REALITY: The valuable parts of shark fins are the cartilaginous rays. Any meat left at the base of the fin is ALWAYS cut off when fins are landed at port. The only possible reason for leaving meat on the fin would be to increase apparent fin weight percentages. Furthermore, when meat is left on the fins the value of the carcass is reduced, encouraging fishermen to discard carcasses at sea.
MYTH: Demanding that fins must be attached is not feasible, because it creates severe problems for storing sharks within the hold of a vessel at sea, and because fishermen need to thaw shark carcasses in order to fully remove the fins, and during the thawing and refreezing process, product quality is diminished.
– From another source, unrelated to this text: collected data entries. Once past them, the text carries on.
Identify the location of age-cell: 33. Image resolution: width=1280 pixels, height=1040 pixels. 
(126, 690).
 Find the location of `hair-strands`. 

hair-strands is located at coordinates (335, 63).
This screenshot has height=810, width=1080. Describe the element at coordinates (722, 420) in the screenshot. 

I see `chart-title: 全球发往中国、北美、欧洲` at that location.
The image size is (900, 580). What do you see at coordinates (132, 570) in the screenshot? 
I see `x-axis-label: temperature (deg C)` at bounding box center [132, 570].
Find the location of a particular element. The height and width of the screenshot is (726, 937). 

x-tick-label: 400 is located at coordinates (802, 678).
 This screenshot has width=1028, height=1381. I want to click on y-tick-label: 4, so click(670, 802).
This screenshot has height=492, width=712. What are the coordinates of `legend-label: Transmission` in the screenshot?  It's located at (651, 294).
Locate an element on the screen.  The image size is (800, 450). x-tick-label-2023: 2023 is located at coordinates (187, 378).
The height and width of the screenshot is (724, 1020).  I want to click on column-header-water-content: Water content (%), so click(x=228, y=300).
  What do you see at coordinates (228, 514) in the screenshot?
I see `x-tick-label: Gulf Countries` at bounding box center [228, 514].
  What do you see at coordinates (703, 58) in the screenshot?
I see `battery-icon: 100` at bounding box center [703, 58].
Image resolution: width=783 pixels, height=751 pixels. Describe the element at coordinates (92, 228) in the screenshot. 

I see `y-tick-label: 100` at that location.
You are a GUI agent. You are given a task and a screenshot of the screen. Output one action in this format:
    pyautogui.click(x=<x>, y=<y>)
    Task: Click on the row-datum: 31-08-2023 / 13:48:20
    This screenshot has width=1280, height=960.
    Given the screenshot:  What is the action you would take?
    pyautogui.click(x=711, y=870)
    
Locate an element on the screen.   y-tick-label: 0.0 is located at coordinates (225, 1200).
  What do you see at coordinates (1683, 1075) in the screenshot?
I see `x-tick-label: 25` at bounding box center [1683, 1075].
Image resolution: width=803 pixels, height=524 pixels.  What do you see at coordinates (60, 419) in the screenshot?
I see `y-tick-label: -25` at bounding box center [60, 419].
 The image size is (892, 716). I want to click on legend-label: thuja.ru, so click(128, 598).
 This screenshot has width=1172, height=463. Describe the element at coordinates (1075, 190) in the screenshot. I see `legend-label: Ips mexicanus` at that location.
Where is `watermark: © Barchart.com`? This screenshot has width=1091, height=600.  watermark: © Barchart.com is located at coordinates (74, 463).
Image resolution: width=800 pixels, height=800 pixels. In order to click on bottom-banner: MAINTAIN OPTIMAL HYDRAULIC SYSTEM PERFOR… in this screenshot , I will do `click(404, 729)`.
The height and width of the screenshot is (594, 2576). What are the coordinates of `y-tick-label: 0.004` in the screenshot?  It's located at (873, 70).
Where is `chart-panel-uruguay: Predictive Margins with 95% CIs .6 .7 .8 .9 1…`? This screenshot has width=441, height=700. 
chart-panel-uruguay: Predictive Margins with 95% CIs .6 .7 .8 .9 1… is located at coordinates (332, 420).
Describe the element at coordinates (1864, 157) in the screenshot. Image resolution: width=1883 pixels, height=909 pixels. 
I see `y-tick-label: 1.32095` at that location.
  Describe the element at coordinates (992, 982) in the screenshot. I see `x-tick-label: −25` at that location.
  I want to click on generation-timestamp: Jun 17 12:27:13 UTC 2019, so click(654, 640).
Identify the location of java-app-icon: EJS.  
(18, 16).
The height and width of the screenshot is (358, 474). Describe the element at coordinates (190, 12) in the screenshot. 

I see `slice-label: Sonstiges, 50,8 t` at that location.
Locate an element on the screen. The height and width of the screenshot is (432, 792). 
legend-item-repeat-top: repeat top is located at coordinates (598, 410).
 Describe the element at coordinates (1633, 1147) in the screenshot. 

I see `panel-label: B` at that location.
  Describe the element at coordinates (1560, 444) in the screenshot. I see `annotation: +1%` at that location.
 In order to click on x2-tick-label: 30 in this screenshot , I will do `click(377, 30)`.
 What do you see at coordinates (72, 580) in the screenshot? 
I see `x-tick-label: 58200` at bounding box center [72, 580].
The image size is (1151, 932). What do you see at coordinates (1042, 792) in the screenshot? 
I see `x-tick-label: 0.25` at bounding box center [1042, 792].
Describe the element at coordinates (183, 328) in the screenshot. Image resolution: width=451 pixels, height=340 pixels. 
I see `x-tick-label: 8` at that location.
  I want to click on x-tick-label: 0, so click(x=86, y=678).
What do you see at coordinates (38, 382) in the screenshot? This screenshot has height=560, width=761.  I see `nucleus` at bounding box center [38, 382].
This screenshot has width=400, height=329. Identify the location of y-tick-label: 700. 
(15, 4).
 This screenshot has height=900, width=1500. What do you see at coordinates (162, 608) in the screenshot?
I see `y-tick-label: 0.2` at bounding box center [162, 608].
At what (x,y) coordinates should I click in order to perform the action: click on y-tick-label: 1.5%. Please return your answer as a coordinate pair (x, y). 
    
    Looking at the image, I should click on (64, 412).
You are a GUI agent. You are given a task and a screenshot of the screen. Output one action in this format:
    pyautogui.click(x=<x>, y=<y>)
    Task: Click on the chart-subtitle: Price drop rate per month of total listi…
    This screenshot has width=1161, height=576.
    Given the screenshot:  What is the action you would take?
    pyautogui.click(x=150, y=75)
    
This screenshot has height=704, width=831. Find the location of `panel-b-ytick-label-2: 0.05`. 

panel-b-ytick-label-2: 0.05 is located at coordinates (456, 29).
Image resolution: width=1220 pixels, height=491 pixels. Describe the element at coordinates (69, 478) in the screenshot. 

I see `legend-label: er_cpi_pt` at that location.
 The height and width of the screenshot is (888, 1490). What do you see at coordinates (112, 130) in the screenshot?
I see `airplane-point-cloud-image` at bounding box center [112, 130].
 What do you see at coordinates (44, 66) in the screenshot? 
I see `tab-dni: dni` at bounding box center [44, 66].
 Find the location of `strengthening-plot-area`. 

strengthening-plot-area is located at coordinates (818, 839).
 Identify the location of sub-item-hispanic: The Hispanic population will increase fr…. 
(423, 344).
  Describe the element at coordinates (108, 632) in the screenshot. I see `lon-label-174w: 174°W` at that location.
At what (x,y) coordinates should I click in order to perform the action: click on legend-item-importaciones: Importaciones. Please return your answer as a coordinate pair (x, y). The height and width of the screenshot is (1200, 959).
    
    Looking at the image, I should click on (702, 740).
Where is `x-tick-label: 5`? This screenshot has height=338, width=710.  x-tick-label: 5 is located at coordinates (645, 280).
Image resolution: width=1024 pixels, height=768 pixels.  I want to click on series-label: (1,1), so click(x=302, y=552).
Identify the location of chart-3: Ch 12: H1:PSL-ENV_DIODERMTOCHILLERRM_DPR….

REALITY: Fishermen partially cut off the fins such that they remain attached to the carcass by a strip of flesh, but can be bent to the side for ease of storing in a vessels hold. Furthermore, when fins are landed attached with this method, fishermen need not thaw the carcasses. The small final cuts to completely remove the fins can be made even when carcasses are frozen
MYTH: If a vessel lands unattached fins in violation of the terms of the new regulation, INCOPESCA will not authorize the commercialization of the products.
REALITY: If fins are landed in violation of the specified percentages, biologist regents will give a report to INCOPESCA officials. However, as shark fins are always rapidly transported from docks to undisclosed locations, by the time an INCOPESCA official sees the report, whereabouts of the fins will be unknown. INCOPESCA officials simply cannot prohibit the commercialization of fins which they do not have in their possession.
MYTH: INCOPESCA is capable of controlling the situation.
REALITY: INCOPESCA's record shows the following: foreign vessels land illegally at private docks and have illegally landed tonnes of shark fins in Puntarenas. Furthermore, foreign vessels that have been filmed fishing illegally in Costa Rica's EEZ (Shen 1 Tsay 3, of Taiwan), continue to land in Puntarenas and are not punished.
MYTH: The new regulation conforms to the UN FAO International Plan of Action for Sharks.
REALITY: Article 5.4 of the UN FAO International Plan of Action for Sharks recommends that sharks be landed with fins attached specifically to facilitate the identification of shark species for scientific research.